LANGLEY - According to officials with the Grand River Dam Authority (GRDA), the Pensacola Dam is not one of the deficient dams featured in a recent report by the Tulsa World.
The report, which appeared in that paper on January 11, stated that Oklahoma has the “second highest percentage of deficient high-hazard dams in the United States.”
Cited in the article were safety snafus such as lack of emergency plans, lack of yearly inspections, and insufficient staffing.
GRDA Spokesman Justin Alberty said the Pensacola Dam, built in 1940 to form Grand Lake, has no such problems.
“We have a state-mandated Emergency Action Plan that we test and update every year,” Alberty said.
He said GRDA coordinates with REC, FERC, and local law enforcement and Emergency Management.
“If there ever was a breach, we would already have everything in place,” Alberty said.
He said in addition to having a detailed emergency plan in place, GRDA has a directory of all the people who live below the dam and would be able to contact them immediately in the event of an emergency.
Alberty also reported that GRDA does routine dam inspections on a regular basis.
“Core samples from the bedrock are taken every year to test the stability of the dam,” he explained.
He said a “snooper” truck is used to examine the dam’s arches and to get under the roadbed and check for any potential problems. The snooper truck is similar to a bucket truck. It can be maneuvered down and sidewise so that workers can get a close-up look at the sides of the dam.
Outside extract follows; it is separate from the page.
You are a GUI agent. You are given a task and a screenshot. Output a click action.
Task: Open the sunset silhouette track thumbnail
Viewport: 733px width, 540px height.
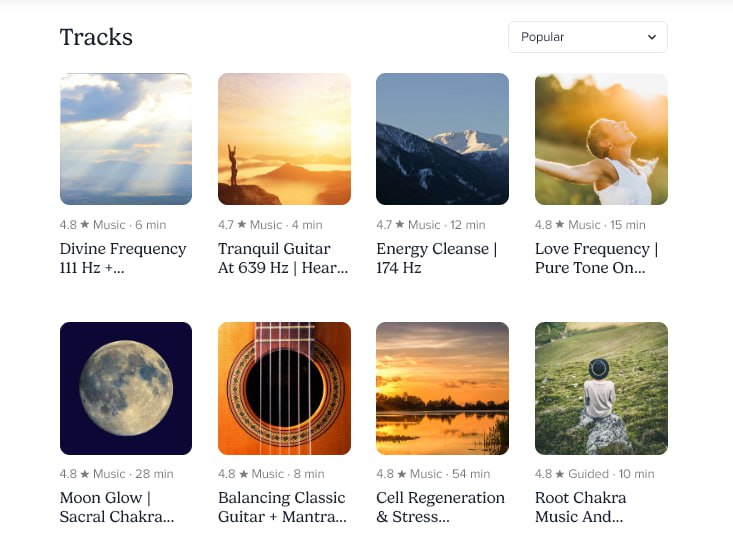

“They also inspect the roadbed every year,” Alberty added. “We keep a pretty close eye on it.”
Alberty said GRDA has no shortage of dam employees like some other Oklahoma dams.
“We have the personnel we need in place,” he said. “They stay pretty busy and they do a good job.”
Alberty said that the Pensacola and Robert Kerr dams are unlike a lot of other dams in the state in that they were built to generate power instead of merely being put in place for flood control.
“They are an important part of our power generation, so we’ve got to have people there to take care of them,” Alberty said.
According to the Tulsa World, Oklahoma has one of the worst employee-to-dam ratios in the nation.
The article states that despite Oklahoma being a state with one of the highest numbers of dams in the nation, the Oklahoma Water Resources Board has among the fewest dam safety employees.
Only four states have more dams than Oklahoma.
According to the Association of State Dam Safety Officials, Oklahoma has the nation's second highest percentage of deficient high-hazard dams. Fifty-two percent of the state's potentially deadly dams need repair. Only Delaware has a higher percentage.
Dam deficiencies may be caused by anything from erosion to tree roots to burrowing animals.
According to the Tulsa World, 44 of Oklahoma's “high-hazard” dams do not have a state-mandated emergency action plan.